Johnson supports the Bring Chicago Home campaign to create a dedicated revenue stream for permanent supportive and affordable housing. He commits to ending houselessness by fully funding affordable housing and city community support services so that all people, including people with disabilities, can live lives of their choosing in safe, stable, and supportive housing.His platform explicitly calls for “financial support and stability for the city’s art workers—including safe working conditions, pay transparency, and more accessible funding opportunities.” https://chicagoreader.com/arts-culture/artists-are-all-in-for-brandon-johnson/
Johnson “will be a partner in working with Chicago Public Schools and the Chicago Teachers Union to remove obstacles in the way of achieving excellent schools, rather than contributing to constant friction.” He states he will “advocate and build coalitions to identify revenue sources and structures that, over time, will deliver the fully funded schools that families and communities deserve.” https://chicago.chalkbeat.org/2023/3/1/23620648/chicago-mayor-mayoral-election-2023-brandon-johnson-paul-vallas-runoff-education-overview-guide
“I believe that the City of Chicago can be stronger and safer. We can do it together as we work throughout the city. I’ve done this as an organizer and as a Cook County Commissioner passing multi-billion dollar budgets. I’ve seen what’s possible when we organize and do it together.” https://www.fox32chicago.com/video/1187261
When Paul Vallas led Chicago Public Schools (CPS), he defunded public schools, stopped paying into the pension fund, and turned around CPS curricula, leading to the mass exodus of black teachers from schools.
Vallas is actually on record as a Republican and is against a woman’s right to choose. He is on the record against inclusive anti-racist school curriculum. He stated that African-American history lessons “distract from quality instruction in the core subject areas . . . —our standards suffer and damage is done.”
He runs on the GOP strategy of fear-mongering and touts solutions favored by the elite like simply hiring more police.

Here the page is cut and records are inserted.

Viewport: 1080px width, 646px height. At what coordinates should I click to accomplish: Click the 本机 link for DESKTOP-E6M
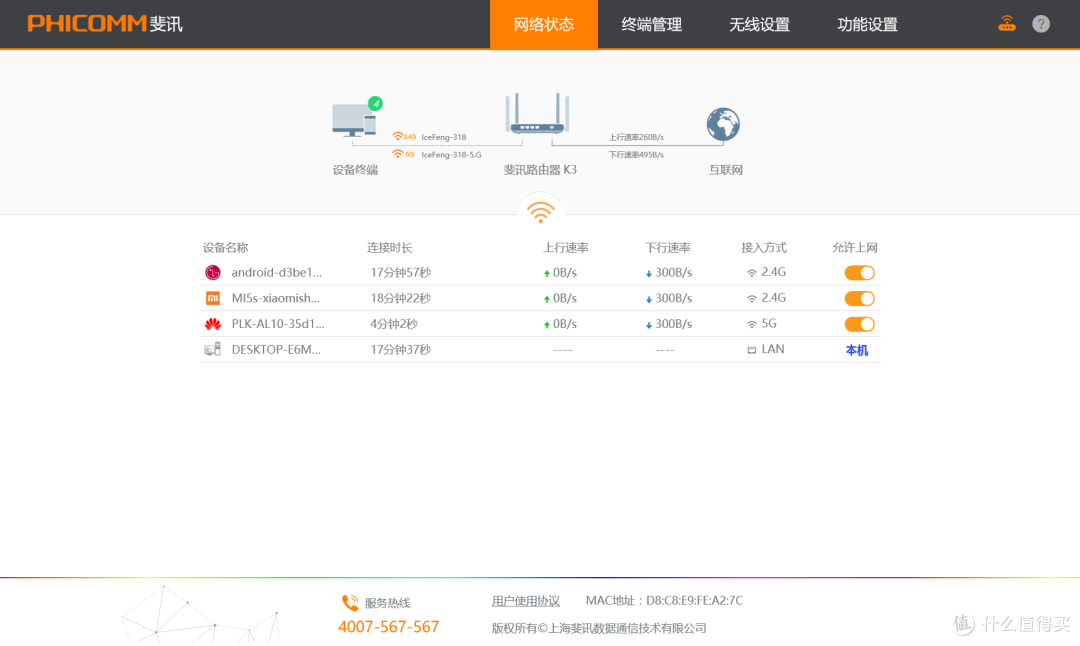856,348
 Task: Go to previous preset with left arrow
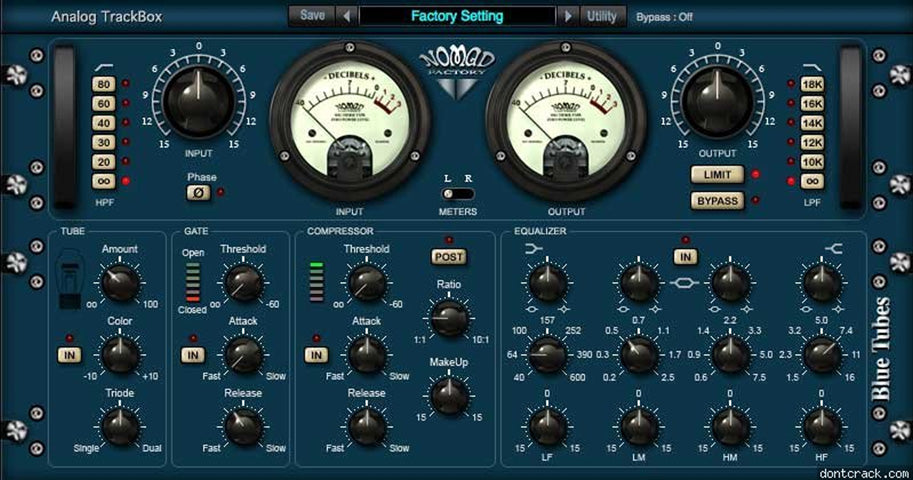[346, 16]
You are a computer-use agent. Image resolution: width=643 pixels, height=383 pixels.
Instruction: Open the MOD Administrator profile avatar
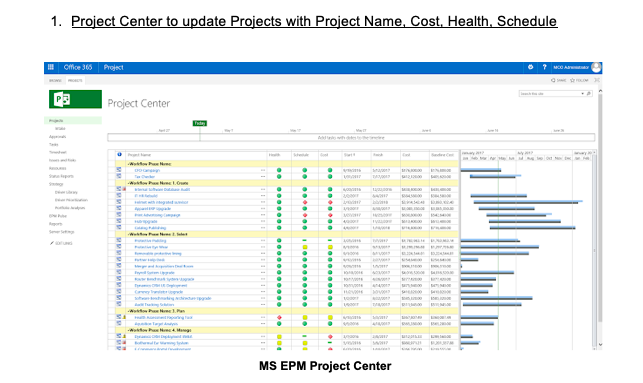(x=596, y=67)
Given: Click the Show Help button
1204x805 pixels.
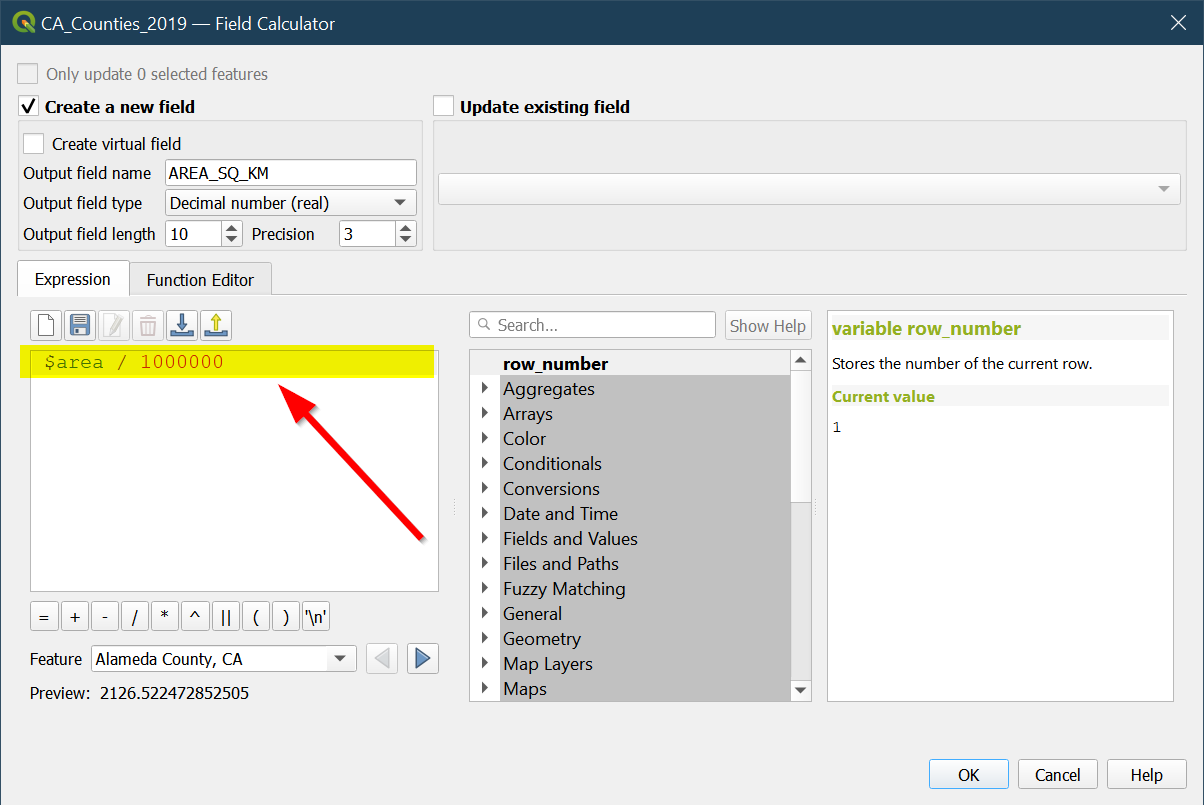Looking at the screenshot, I should [x=767, y=325].
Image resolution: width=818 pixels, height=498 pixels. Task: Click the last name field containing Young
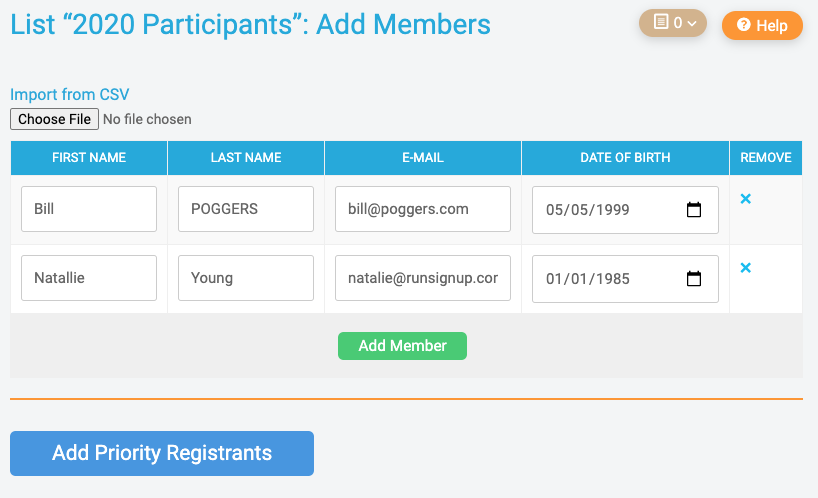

Vallas is aligned with extremists like FOP president John Catanzara who defended the Jan. 6 rioters, Republican billionaires who funded Bruce Rauner, Trump supporters like failed gubernatorial candidate Darren Bailey, and misogynist Turning Point founder Charlie Kirk. Powerful, corporate politicians from both political parties have endorsed Paul Vallas. The truth about Paul Vallas by Activate Chicago Parents webinar – https://www.youtube.com/watch?v=gX54m2Q0AxU/
Conclusion
These are Chicago’s choices: a planned, cooperative effort for a city that will thrive with accountability, equitable resources, and shared communication between leadership and the people; or a police state with privatized public services and gentrification. The choices are exhilarating and the people have joined together in solidarity to start a real city of Broad Shoulders. There is a hopeful expectation of moving toward equity. The answer to success comes from the voting booth. There is a frenzy to register new voters, as well as webinars, town halls, and forums to engage voters. There is joy and hope in Chicago! Stay tuned.
Kathy Powers is a lifetime Chicagoan. At 50, Kathy speaks out as the voice of the people. She became a revolutionary activist whose lifelong fight raises unheard voices. She is the Health Care Desk on the People’s Tribune Editorial Board.